[Selected passage]:
Looking Back to Madeenah – Complete book
We thank Allaah and praise him for the gift of Muhammad [sallallaahu alayhi wasallam].
Humility is the way to glory. It is the ability to endure the pain of suppressing our lust for domination. Humility was the vehicle of all the life experiences of the beloved Prophet [sallallaahu alayhi wasallam]. We ascribe his achievements to his characteristics, which are due to his extreme intimacy to Allaah, understanding reality and loving humanity.
He rejected monarchy and preferred messengership. He preferred serving Allaah and humanity. When the Prophet made this intention known, the Angel Israafeel exclaimed, ‘Those who humble themselves shall be raised!’ This statement reminds us of that of Jesus (alayhis salaam) ‘The meek shall inherit the earth.’ Allaah Himself promised victory to the downtrodden and His humble servants.’
Monarchs subjugate, messengers liberate; monarchs exploit humans, messengers serve, love and respect creation. Monarchs are always associated with the tyrants and the oppressors, messengers are associated with the oppressed, the disadvantaged and the poor. Monarchs generally prefer luxurious comfort and the accumulation of wealth, messengers prefer a simple lifestyle that is associated with the downtrodden.
The humility of the Prophet [sallallaahu alayhi wasallam] is a model for all leaders. In their positions of power, the efforts of the leaders to guard against lust (for power) and arrogance should be more vigorous and intense. These efforts should exceed the efforts of the followers; therefore the leaders should be more humble. It is for this reason that we invite the leaders on our visit to Madeenah to observe the way of the leader of all leaders. The absence of humility within the ranks of the leaders spells perpetual division, dissension and chaos.
Let us open the windows! Join us now as we look into Madeenah and admire the humility of the Prophet [sallallaahu alayhi wasallam], the true servant of Allaah and lover of humanity.
WE SEE …
Muhammad [sallallaahu alayhi wasallam] this great saviour of humanity and beloved of Allaah sat on the floor enjoying the food of the slaves when they invited him to eat with them. By contrast, we constantly hear the poor complaining of being marginalised by their leaders while the rich receive more attention. The Prophet exemplified the Quranic teaching: ‘Be kind to those who follow you from among the Believers.'” He responded to invitations to eat even if he was offered sheep trotters; he accepted the trotters if they were offered to him as gifts.
He walked to the edges of Madeenah to visit the sick, the old and the needy. An old lady grabbed him by the hand. ‘I have a need that I want to address to you,’ she said. Smiling, he replied, ‘Please take me to any corner or street of Madeenah. I will walk with you and listen to your need until you are relieved.’
The women of Madeenah were happy in his presence. He helped them to knead the flour and milk their sheep. He carried the parcels from the bazaars and refused any help from others. He helped with all chores in the house. He swept and washed the utensils, stitched his own clothes, and served himself and the family; but when he heard the call for prayers (adhaan), he stopped immediately, left his house and went to pray in the Mosque.

[Material supplied]:

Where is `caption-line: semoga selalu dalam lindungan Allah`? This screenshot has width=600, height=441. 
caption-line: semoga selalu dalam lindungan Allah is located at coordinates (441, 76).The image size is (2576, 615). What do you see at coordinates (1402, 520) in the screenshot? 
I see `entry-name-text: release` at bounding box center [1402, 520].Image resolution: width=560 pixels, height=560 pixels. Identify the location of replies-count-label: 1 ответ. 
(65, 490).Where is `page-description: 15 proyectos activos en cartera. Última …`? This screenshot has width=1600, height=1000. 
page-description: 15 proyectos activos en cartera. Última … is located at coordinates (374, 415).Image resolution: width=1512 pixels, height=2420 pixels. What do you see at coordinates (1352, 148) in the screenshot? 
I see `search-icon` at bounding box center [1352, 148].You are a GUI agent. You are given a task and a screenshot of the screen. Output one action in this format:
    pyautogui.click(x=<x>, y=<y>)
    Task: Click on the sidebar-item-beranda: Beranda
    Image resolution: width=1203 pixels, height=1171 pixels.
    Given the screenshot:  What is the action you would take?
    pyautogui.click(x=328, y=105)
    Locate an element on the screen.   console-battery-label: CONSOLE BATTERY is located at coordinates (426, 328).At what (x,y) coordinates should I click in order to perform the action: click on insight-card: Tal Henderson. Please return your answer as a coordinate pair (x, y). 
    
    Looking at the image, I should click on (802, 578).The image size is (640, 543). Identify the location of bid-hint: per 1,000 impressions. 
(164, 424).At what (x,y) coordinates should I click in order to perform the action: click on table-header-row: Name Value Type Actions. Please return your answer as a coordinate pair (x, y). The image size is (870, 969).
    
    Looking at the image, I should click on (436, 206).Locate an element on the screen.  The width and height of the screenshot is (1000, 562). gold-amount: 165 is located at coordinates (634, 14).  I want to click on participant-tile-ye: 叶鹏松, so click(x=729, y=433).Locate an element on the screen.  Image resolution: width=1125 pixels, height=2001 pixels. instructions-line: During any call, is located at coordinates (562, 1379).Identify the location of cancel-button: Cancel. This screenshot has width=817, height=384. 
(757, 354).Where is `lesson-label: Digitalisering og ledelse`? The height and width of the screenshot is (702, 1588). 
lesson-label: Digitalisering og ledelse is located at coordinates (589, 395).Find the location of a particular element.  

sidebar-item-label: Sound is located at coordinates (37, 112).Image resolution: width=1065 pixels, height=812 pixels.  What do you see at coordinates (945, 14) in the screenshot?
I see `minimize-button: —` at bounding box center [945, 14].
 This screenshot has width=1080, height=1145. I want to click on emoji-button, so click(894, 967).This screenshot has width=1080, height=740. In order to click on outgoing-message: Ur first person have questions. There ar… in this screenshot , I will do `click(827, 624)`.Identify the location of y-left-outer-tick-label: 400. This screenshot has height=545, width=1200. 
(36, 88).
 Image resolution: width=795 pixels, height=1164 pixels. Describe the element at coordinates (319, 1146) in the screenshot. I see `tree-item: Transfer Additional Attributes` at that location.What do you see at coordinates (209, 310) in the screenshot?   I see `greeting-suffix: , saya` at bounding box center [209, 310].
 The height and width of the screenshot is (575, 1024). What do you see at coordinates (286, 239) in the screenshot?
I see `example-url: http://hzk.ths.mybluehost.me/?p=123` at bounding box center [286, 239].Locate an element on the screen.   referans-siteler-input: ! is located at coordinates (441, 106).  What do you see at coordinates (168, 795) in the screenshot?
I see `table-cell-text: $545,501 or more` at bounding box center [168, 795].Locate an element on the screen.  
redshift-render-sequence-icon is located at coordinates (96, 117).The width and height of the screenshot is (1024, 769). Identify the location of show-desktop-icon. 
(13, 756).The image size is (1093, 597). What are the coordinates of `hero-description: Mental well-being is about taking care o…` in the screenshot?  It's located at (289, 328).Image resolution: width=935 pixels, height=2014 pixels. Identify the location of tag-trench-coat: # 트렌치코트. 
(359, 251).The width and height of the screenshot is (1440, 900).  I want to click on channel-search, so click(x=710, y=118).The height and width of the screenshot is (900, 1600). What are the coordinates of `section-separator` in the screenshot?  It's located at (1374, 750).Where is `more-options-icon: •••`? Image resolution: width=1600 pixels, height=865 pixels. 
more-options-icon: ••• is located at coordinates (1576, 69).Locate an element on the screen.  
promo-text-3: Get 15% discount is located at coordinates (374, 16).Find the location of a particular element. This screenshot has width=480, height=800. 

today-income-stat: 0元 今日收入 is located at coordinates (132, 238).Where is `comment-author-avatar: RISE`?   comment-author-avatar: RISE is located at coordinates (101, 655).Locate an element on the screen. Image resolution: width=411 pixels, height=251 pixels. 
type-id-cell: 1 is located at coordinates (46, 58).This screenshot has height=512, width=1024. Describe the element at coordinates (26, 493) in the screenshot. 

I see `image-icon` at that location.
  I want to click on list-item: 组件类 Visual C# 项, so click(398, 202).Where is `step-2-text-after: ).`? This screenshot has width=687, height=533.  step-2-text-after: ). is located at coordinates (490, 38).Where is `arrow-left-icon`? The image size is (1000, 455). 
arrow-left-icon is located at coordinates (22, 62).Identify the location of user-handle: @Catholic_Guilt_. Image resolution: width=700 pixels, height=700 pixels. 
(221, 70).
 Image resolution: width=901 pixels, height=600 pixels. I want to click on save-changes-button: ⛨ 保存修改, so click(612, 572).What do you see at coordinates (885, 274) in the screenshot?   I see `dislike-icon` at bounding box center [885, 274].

[Work instruction A]:
Reproduce the passage on the Prophet's humility verbatim from "Let us open" to "him as gifts.".
[Work instruction B]:
Using the passage on the Prophet's humility, answer the following:
(i) What did the Angel Israafeel exclaim when the Prophet made his intention known?
(ii) Where did the Prophet sit when the slaves invited him to eat with them?
(iii) What did he do when he heard the call for prayers while at home?

[Output A]:
Let us open the windows! Join us now as we look into Madeenah and admire the humility of the Prophet [sallallaahu alayhi wasallam], the true servant of Allaah and lover of humanity.
WE SEE …
Muhammad [sallallaahu alayhi wasallam] this great saviour of humanity and beloved of Allaah sat on the floor enjoying the food of the slaves when they invited him to eat with them. By contrast, we constantly hear the poor complaining of being marginalised by their leaders while the rich receive more attention. The Prophet exemplified the Quranic teaching: ‘Be kind to those who follow you from among the Believers.'” He responded to invitations to eat even if he was offered sheep trotters; he accepted the trotters if they were offered to him as gifts.

[Output B]:
(i) 'Those who humble themselves shall be raised!'
(ii) On the floor.
(iii) He stopped immediately, left his house and went to pray in the Mosque.